What to work on —
Copy the following rows verbatim, without changing anything.

--- Start of Records shown ---

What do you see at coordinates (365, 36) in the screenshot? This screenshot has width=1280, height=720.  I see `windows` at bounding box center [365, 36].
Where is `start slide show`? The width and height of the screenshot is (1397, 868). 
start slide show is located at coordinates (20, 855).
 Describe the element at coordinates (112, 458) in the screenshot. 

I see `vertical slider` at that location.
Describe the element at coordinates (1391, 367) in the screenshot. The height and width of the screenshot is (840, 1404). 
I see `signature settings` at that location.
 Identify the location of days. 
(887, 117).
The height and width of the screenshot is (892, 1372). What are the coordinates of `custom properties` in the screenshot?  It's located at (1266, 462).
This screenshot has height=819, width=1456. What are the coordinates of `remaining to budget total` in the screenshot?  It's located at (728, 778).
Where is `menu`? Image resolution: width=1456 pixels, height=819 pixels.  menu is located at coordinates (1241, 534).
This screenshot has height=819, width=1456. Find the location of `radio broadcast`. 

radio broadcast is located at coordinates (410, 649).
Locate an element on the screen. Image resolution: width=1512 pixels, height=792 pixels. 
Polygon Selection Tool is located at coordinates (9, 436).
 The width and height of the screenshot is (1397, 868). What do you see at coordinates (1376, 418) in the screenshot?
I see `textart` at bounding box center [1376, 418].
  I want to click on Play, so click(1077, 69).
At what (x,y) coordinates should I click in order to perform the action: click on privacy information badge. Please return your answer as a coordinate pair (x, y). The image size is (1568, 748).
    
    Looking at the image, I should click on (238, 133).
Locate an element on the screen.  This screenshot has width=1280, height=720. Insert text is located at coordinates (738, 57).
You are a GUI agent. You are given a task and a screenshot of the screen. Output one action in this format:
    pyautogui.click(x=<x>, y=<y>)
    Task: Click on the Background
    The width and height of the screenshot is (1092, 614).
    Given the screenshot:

--- End of Records shown ---

Result for this task —
What do you see at coordinates (365, 36) in the screenshot? This screenshot has width=1280, height=720.  I see `windows` at bounding box center [365, 36].
Where is `start slide show`? The width and height of the screenshot is (1397, 868). 
start slide show is located at coordinates (20, 855).
 Describe the element at coordinates (112, 458) in the screenshot. 

I see `vertical slider` at that location.
Describe the element at coordinates (1391, 367) in the screenshot. The height and width of the screenshot is (840, 1404). 
I see `signature settings` at that location.
 Identify the location of days. 
(887, 117).
The height and width of the screenshot is (892, 1372). What are the coordinates of `custom properties` in the screenshot?  It's located at (1266, 462).
This screenshot has height=819, width=1456. What are the coordinates of `remaining to budget total` in the screenshot?  It's located at (728, 778).
Where is `menu`? Image resolution: width=1456 pixels, height=819 pixels.  menu is located at coordinates (1241, 534).
This screenshot has height=819, width=1456. Find the location of `radio broadcast`. 

radio broadcast is located at coordinates (410, 649).
Locate an element on the screen. Image resolution: width=1512 pixels, height=792 pixels. 
Polygon Selection Tool is located at coordinates (9, 436).
 The width and height of the screenshot is (1397, 868). What do you see at coordinates (1376, 418) in the screenshot?
I see `textart` at bounding box center [1376, 418].
  I want to click on Play, so click(1077, 69).
At what (x,y) coordinates should I click in order to perform the action: click on privacy information badge. Please return your answer as a coordinate pair (x, y). The image size is (1568, 748).
    
    Looking at the image, I should click on (238, 133).
Locate an element on the screen.  This screenshot has width=1280, height=720. Insert text is located at coordinates (738, 57).
You are a GUI agent. You are given a task and a screenshot of the screen. Output one action in this format:
    pyautogui.click(x=<x>, y=<y>)
    Task: Click on the Background
    The width and height of the screenshot is (1092, 614).
    Given the screenshot:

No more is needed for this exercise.